• [DESCRIPTION OF THE TASK]: Reproduce the following lines verbatim, from the line containing "Task: Uncheck Produce MPLAB debugging info" up to and including the line containing "will pyautogui.click(x=920, y=39).".

• [MATERIAL TO PROCESS]:

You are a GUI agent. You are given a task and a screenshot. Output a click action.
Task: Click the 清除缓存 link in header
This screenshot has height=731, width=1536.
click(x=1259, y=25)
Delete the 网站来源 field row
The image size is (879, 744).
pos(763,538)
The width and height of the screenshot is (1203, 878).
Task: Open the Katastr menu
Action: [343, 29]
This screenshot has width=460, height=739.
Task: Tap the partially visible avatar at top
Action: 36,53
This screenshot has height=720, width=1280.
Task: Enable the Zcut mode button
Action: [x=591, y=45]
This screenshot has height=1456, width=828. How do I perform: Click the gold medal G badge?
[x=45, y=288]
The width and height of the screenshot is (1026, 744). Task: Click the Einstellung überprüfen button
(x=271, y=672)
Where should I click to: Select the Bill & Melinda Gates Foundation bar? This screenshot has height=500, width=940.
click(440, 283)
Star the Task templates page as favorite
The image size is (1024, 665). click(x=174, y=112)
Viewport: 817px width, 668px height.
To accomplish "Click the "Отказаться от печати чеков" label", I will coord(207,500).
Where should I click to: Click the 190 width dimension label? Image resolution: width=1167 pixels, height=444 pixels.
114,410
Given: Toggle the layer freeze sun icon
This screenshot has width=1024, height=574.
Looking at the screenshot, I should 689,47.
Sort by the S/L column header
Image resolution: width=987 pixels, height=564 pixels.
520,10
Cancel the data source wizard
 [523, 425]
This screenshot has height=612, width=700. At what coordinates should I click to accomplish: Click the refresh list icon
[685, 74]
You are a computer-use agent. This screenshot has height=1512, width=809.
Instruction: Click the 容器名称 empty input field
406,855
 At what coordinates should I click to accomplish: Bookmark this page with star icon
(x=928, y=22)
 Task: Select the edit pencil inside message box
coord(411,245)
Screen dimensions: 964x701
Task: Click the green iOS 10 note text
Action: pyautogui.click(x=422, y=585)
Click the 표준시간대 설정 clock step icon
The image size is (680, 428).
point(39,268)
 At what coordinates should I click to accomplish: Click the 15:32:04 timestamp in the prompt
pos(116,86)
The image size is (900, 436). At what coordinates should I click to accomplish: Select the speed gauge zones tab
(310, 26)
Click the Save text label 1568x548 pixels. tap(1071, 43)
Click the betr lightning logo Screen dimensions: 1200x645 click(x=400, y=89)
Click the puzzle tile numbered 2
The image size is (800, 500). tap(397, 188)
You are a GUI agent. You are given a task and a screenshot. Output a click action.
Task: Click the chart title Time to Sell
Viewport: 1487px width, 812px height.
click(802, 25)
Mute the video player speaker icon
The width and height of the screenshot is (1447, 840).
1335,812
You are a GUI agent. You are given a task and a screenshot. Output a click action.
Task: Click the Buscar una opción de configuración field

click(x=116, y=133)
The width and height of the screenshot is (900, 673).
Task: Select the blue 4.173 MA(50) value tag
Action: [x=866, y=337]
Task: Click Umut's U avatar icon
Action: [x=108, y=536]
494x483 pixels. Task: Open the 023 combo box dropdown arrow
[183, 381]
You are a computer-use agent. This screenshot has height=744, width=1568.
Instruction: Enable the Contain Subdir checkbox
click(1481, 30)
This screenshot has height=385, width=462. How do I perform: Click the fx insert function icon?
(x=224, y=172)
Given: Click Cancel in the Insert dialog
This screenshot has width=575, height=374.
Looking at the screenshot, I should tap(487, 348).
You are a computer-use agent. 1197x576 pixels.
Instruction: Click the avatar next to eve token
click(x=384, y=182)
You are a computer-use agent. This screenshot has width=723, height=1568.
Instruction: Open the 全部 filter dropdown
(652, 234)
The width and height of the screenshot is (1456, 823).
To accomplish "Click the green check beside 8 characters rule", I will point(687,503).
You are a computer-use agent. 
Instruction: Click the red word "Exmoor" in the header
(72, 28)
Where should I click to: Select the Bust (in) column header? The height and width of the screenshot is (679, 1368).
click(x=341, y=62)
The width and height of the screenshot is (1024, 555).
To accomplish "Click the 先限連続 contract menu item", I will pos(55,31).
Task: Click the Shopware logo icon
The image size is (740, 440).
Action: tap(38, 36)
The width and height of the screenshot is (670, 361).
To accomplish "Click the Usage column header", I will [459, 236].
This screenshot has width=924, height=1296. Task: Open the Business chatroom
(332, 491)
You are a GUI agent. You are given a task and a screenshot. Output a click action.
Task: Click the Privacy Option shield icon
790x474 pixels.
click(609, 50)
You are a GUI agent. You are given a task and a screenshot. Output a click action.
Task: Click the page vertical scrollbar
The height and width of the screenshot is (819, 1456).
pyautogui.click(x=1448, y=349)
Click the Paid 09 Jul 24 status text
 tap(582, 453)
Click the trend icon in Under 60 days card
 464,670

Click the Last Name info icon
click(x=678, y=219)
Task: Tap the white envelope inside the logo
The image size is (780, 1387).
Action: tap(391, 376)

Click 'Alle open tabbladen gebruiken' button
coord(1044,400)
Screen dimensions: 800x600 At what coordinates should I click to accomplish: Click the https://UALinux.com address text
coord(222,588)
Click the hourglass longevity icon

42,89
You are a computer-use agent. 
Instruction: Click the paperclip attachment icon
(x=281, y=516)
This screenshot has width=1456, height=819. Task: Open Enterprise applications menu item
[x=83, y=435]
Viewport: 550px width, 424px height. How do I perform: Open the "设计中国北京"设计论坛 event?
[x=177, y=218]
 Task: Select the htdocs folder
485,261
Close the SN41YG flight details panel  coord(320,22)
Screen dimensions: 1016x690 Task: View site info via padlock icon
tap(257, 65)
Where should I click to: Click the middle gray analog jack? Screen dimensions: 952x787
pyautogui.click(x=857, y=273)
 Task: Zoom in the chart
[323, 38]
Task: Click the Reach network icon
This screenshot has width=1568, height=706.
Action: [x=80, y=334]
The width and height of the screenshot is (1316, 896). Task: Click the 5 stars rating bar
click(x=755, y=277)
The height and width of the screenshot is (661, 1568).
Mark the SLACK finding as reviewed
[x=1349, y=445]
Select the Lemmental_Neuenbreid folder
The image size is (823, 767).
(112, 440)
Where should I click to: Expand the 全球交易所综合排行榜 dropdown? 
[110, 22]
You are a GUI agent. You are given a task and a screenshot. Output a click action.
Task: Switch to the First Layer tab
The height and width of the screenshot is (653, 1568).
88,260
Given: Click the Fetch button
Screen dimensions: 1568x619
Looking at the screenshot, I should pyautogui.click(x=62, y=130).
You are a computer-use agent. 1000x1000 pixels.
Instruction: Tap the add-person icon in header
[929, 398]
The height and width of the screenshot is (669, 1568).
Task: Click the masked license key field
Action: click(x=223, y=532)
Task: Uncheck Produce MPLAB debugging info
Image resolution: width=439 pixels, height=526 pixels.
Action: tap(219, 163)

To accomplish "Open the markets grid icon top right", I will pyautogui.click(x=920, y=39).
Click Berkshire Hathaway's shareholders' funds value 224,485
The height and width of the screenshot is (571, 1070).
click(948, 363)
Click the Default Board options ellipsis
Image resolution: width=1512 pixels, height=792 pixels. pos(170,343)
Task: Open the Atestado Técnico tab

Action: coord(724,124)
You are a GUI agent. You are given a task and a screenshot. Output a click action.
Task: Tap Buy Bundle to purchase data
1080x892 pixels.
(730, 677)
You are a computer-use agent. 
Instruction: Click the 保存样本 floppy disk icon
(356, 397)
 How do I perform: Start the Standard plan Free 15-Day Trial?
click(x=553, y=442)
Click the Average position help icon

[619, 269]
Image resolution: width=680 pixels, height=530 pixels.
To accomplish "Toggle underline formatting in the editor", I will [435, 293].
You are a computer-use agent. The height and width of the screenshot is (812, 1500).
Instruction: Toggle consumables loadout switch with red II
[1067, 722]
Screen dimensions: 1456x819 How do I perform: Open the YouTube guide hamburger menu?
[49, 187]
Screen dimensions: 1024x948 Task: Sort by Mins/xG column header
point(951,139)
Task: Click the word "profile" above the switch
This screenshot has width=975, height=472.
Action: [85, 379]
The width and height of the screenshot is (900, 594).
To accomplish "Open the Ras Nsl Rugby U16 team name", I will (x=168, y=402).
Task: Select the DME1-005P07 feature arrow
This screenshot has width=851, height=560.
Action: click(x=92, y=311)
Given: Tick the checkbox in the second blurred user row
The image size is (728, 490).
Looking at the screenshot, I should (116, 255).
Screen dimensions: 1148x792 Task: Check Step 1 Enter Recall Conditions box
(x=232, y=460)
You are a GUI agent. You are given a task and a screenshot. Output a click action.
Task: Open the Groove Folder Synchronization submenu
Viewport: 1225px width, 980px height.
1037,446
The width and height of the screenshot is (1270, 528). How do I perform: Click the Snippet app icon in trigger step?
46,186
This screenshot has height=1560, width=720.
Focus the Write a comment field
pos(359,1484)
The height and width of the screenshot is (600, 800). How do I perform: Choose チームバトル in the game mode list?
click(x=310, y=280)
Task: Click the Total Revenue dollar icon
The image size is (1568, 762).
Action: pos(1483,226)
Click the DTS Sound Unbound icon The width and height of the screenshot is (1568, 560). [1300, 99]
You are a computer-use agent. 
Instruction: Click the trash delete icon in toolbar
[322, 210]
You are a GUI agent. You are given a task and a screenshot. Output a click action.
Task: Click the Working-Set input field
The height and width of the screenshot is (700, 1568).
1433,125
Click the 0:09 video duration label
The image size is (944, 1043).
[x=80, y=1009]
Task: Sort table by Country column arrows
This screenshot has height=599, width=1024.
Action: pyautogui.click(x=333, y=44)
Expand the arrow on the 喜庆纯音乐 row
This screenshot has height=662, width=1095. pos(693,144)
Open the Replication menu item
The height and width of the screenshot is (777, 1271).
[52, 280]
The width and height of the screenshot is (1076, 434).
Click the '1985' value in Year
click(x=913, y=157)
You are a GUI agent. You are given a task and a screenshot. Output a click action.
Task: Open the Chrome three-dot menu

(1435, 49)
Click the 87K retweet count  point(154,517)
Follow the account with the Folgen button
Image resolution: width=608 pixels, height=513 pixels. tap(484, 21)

• [RESPONSE TO THIS TASK]:
Task: Uncheck Produce MPLAB debugging info
Image resolution: width=439 pixels, height=526 pixels.
Action: tap(219, 163)

To accomplish "Open the markets grid icon top right", I will pyautogui.click(x=920, y=39).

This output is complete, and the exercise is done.